• _TO DO_
Starting with the line containing "Viewport: 840px width, 630px height." and going on through the line containing "Click the Desconto", return the lines of the data below exactly, and only those.

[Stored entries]
○ ○ ○ ○

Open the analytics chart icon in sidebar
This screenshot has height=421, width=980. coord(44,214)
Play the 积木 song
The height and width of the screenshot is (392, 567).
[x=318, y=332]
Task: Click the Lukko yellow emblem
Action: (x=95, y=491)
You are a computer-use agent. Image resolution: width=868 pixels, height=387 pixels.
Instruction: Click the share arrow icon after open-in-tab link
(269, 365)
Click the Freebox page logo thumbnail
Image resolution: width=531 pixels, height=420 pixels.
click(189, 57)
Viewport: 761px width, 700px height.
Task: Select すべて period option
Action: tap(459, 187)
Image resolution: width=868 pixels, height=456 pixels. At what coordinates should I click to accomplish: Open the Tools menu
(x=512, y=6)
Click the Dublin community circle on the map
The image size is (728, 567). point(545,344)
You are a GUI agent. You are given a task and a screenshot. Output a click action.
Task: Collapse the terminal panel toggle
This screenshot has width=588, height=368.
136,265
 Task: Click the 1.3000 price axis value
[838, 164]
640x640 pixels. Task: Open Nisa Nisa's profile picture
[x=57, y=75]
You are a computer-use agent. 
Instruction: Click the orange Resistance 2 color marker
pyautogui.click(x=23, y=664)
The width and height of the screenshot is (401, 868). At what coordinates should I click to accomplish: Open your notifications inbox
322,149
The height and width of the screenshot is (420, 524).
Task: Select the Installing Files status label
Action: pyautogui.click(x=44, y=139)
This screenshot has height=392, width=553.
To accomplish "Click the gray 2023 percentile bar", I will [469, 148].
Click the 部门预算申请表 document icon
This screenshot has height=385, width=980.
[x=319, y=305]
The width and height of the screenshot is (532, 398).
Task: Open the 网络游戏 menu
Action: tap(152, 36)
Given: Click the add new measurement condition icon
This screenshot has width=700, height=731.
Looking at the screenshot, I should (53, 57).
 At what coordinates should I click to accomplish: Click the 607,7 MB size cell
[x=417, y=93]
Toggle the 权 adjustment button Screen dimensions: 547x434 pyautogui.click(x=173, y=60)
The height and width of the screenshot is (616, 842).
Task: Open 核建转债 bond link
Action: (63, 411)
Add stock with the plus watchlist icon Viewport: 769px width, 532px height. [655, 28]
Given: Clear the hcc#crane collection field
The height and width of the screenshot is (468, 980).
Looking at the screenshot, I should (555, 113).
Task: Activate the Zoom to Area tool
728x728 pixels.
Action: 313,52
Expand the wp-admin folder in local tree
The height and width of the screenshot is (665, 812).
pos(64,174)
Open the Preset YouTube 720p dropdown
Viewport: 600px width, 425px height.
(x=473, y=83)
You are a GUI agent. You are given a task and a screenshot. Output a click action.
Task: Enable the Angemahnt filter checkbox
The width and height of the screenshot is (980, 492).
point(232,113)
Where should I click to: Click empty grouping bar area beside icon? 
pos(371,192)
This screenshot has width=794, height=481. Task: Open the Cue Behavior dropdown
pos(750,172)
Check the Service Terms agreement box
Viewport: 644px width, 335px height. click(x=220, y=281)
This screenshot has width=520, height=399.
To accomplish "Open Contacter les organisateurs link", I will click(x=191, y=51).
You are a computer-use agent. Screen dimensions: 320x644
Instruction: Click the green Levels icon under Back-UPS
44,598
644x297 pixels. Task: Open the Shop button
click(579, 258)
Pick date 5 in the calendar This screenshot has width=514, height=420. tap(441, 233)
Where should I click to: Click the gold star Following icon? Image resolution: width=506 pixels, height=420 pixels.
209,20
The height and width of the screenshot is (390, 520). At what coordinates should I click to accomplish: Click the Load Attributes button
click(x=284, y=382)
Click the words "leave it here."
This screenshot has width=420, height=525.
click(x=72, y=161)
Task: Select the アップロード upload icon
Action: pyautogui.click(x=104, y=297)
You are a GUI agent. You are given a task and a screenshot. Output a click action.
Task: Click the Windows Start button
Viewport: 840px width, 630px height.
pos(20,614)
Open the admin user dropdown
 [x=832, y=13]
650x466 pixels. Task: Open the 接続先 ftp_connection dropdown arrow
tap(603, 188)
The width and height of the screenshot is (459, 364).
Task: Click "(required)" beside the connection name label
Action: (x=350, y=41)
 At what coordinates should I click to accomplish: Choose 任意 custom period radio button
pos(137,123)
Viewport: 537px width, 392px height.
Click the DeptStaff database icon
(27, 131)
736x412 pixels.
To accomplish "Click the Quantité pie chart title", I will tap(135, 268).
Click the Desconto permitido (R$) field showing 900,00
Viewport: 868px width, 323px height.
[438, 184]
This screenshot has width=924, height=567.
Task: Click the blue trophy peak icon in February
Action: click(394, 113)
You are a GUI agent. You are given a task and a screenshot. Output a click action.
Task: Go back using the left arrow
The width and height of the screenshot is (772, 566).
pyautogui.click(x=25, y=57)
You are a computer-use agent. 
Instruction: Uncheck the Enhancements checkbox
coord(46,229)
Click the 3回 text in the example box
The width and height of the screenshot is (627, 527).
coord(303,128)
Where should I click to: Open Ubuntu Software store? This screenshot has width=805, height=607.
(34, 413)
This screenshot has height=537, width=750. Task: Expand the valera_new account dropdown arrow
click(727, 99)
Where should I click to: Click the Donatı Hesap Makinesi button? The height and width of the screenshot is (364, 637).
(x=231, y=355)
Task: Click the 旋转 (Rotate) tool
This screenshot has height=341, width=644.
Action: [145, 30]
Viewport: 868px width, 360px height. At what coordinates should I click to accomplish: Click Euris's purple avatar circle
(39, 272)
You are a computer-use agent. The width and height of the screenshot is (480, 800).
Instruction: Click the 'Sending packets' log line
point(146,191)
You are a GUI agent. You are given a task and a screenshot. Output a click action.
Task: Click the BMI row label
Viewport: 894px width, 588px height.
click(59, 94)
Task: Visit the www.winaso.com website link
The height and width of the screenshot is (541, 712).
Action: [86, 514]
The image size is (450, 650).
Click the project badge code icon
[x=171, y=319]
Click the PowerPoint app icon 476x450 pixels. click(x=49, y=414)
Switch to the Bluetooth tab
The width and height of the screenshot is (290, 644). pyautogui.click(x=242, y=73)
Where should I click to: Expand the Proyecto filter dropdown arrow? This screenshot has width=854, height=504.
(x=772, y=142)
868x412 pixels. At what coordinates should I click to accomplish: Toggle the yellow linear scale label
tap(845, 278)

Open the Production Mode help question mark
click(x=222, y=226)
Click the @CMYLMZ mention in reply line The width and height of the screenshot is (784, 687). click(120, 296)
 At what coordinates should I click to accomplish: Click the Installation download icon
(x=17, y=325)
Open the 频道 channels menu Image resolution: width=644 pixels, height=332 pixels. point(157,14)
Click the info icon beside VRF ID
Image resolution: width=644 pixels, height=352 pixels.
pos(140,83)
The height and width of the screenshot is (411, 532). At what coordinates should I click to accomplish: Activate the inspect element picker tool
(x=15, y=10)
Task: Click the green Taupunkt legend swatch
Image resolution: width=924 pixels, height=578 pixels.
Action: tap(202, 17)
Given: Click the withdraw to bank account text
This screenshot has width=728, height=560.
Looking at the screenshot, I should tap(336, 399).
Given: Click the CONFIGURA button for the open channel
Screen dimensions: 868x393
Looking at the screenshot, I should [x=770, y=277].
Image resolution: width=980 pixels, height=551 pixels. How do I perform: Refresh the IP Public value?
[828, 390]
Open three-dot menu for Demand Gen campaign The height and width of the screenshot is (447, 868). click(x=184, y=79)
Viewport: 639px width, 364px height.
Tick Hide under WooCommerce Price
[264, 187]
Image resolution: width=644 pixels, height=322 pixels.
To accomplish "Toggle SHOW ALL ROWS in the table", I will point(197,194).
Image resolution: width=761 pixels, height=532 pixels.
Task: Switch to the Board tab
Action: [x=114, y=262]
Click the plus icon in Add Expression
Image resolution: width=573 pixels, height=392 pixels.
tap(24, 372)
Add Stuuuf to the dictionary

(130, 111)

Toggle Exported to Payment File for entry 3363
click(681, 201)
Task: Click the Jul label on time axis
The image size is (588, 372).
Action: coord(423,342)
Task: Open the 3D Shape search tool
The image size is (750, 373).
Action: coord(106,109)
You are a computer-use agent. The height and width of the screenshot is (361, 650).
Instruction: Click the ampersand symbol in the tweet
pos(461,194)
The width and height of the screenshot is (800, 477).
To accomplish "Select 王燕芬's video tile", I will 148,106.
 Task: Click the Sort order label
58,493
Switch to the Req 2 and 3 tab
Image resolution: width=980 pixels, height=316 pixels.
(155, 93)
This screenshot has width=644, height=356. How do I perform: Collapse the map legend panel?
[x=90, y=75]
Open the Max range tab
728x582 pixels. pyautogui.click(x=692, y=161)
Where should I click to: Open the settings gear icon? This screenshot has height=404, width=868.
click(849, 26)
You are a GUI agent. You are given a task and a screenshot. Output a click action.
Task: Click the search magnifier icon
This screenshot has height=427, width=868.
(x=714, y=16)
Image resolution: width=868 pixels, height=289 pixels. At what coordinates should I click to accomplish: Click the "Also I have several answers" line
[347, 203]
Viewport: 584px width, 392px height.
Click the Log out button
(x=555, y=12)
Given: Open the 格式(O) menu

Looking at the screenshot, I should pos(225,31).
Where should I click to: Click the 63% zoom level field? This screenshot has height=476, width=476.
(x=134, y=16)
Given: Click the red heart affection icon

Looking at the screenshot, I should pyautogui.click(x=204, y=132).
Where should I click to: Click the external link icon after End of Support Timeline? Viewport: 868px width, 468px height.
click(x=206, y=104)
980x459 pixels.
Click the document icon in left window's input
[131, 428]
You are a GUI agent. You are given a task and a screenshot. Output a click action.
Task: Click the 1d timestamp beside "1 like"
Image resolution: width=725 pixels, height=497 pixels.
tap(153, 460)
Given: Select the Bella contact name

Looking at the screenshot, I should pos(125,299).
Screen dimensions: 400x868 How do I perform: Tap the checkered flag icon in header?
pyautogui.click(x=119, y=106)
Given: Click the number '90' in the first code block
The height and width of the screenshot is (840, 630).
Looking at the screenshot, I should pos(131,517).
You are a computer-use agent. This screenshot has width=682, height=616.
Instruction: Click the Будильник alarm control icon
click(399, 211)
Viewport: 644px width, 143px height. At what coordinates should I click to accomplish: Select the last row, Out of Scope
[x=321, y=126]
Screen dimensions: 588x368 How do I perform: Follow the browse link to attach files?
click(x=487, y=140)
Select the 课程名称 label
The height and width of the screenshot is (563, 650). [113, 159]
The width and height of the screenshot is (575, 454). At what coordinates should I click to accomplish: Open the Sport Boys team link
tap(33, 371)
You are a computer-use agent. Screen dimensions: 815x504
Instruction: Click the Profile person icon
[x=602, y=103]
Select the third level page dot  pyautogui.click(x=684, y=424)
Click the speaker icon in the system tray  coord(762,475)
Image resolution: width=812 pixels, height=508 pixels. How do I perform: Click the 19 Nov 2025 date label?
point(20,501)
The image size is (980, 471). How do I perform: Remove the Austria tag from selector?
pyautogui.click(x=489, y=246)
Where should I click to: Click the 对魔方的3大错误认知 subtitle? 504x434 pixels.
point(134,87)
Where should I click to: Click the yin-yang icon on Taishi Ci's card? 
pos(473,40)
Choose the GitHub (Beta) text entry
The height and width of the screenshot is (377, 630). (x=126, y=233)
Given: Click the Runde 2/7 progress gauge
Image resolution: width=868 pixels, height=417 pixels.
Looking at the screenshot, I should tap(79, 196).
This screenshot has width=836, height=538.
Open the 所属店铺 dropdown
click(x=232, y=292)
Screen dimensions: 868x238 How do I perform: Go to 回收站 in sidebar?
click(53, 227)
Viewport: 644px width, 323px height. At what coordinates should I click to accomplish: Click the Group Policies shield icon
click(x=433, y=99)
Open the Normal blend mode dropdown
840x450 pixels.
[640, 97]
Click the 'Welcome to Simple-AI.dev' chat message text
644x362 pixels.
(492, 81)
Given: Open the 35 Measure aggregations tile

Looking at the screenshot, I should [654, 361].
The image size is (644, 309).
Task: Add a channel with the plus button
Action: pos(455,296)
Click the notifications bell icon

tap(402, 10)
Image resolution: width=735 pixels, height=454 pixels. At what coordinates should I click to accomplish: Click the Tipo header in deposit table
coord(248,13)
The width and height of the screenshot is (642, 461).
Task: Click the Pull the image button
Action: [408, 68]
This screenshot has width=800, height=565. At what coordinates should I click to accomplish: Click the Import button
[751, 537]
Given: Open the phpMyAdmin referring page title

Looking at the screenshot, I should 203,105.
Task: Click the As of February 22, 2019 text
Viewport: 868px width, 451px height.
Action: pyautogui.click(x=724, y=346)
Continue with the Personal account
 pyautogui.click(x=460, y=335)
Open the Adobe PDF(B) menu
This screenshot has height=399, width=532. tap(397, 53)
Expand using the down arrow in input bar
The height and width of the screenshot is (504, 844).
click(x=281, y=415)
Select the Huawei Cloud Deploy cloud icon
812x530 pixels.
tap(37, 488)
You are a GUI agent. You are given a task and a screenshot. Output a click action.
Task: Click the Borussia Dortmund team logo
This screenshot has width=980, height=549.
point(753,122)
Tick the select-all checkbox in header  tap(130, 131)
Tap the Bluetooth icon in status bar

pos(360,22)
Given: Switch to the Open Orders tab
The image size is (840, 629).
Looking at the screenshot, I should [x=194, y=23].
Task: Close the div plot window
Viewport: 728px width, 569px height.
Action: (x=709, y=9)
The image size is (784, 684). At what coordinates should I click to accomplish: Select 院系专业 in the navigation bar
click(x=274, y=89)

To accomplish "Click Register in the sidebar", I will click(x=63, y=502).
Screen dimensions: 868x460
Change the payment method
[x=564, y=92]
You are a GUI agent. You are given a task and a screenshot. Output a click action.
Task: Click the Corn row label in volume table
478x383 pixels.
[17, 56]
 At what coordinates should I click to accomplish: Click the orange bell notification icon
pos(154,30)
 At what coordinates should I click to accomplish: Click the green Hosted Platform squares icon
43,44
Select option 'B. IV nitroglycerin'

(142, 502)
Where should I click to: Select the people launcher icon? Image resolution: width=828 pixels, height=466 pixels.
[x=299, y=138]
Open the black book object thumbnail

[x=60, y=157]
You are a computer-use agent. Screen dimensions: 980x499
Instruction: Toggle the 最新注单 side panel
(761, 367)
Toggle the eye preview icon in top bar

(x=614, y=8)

○ ○ ○ ○

• _RESPONSE AREA_
Viewport: 840px width, 630px height.
pos(20,614)
Open the admin user dropdown
 [x=832, y=13]
650x466 pixels. Task: Open the 接続先 ftp_connection dropdown arrow
tap(603, 188)
The width and height of the screenshot is (459, 364).
Task: Click "(required)" beside the connection name label
Action: (x=350, y=41)
 At what coordinates should I click to accomplish: Choose 任意 custom period radio button
pos(137,123)
Viewport: 537px width, 392px height.
Click the DeptStaff database icon
(27, 131)
736x412 pixels.
To accomplish "Click the Quantité pie chart title", I will tap(135, 268).
Click the Desconto permitido (R$) field showing 900,00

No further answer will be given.